Scalable Variational Bayesian Fine-Tuning of LLMs via Orthogonalized Low-Rank Adapters

arXiv cs.LG / 4/7/2026

💬 OpinionIdeas & Deep AnalysisModels & Research

Key Points

  • The paper targets uncertainty quantification (UQ) for LLMs in safety-critical settings, focusing on the overconfidence that often arises after parameter-efficient fine-tuning with limited data.
  • It argues that existing calibration approaches—such as Laplace-based post-hoc methods and variational Bayesian training requiring Monte Carlo passes through the full backbone—are either suboptimal or not scalable for deployment.
  • To improve both expressiveness and stable adaptation, it introduces PoLAR (Polar-decomposed Low-rank Adapter Representation), which orthogonalizes LoRA-style adapters and uses Riemannian optimization to mitigate rank collapse.
  • It then combines PoLAR with a Bayesian last-layer (BLL) and variational inference to form PoLAR-VBLL, using alternating optimization to jointly learn adapter parameters and an approximate posterior for uncertainty reasoning.
  • Experiments reportedly show improved generalization and better-calibrated uncertainty estimates on both in-distribution and out-of-distribution common-sense reasoning tasks.

Abstract

When deploying large language models (LLMs) to safety-critical applications, uncertainty quantification (UQ) is of utmost importance to self-assess the reliability of the LLM-based decisions.
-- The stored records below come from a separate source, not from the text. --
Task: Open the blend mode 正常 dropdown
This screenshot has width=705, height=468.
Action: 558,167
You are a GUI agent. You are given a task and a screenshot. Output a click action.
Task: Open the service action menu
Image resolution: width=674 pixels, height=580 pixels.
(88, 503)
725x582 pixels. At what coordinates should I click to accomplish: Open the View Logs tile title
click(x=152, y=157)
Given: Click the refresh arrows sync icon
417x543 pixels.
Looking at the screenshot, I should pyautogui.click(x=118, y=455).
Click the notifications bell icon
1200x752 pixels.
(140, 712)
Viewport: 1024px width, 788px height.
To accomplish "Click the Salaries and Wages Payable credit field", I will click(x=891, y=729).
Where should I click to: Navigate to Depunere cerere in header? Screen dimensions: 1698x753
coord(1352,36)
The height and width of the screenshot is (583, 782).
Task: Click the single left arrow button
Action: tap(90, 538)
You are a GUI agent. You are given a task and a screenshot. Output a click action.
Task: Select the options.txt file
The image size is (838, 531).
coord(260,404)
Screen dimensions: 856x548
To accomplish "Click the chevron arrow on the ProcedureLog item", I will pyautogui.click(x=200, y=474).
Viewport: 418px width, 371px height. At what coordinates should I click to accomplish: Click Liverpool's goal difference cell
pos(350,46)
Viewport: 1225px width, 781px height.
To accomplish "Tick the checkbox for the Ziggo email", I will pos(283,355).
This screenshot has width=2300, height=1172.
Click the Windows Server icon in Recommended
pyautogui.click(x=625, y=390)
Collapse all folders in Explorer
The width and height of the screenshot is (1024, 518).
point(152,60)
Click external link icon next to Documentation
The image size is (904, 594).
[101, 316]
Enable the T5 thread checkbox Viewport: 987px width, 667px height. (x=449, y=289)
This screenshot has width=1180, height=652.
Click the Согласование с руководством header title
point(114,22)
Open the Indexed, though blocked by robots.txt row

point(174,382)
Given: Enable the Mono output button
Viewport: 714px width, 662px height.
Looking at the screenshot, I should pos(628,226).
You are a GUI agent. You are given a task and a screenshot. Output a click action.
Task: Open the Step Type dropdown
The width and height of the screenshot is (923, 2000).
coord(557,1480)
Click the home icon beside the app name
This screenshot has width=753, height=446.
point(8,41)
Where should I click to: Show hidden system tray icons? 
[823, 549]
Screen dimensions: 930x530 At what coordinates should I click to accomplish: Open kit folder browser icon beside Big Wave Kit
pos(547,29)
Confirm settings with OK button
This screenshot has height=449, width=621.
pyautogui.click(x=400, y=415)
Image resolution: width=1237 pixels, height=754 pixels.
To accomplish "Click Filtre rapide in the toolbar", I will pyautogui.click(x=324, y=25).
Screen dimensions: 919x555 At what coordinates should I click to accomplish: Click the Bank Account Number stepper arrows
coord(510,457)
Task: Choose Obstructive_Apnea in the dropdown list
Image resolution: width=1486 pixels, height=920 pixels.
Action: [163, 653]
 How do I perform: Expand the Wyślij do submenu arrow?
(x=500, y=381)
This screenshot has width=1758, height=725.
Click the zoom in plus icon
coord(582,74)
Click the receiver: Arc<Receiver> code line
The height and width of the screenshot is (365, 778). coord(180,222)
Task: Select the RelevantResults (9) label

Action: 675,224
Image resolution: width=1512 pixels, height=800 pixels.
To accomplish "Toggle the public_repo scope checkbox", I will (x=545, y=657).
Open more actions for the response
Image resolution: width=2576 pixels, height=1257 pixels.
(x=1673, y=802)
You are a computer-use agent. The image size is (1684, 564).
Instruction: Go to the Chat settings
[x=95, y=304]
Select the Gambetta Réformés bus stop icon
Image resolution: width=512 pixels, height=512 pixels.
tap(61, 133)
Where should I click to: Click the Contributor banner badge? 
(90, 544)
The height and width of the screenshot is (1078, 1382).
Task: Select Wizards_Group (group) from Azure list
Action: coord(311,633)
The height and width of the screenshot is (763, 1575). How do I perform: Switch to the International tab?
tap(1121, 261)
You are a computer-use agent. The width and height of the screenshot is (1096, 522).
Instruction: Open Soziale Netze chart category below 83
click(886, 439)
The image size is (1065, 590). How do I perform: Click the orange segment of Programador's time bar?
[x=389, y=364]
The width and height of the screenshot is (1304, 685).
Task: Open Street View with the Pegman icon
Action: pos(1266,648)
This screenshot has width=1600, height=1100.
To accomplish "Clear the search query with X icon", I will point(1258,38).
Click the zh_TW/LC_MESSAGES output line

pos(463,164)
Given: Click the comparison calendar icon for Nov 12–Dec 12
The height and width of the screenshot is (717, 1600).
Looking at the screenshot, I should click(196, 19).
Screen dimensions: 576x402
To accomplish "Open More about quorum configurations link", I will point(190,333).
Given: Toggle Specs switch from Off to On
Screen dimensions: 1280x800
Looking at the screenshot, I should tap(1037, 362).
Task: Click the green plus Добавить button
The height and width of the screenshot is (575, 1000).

However, such decisions typically suffer from overconfidence, particularly after parameter-efficient fine-tuning (PEFT) for downstream domain-specific tasks with limited data. Existing methods to alleviate this issue either rely on Laplace approximation based post-hoc framework, which may yield suboptimal calibration depending on the training trajectory, or variational Bayesian training that requires multiple complete forward passes through the entire LLM backbone at inference time for Monte Carlo estimation, posing scalability challenges for deployment. To address these limitations, we build on the Bayesian last layer (BLL) model, where the LLM-based deterministic feature extractor is followed by random last layer parameters for uncertainty reasoning. Since existing low-rank adapters (LoRA) for PEFT have limited expressiveness due to rank collapse, we address this with Polar-decomposed Low-rank Adapter Representation (PoLAR), an orthogonalized parameterization paired with Riemannian optimization to enable more stable and expressive adaptation. Building on this PoLAR-BLL model, we leverage the variational (V) inference framework to put forth a scalable Bayesian fine-tuning approach which jointly seeks the PoLAR parameters and approximate posterior of the last layer parameters via alternating optimization. The resulting PoLAR-VBLL is a flexible framework that nicely integrates architecture-enhanced optimization with scalable Bayesian inference to endow LLMs with well-calibrated UQ. Our empirical results verify the effectiveness of PoLAR-VBLL in terms of generalization and uncertainty estimation on both in-distribution and out-of-distribution data for various common-sense reasoning tasks.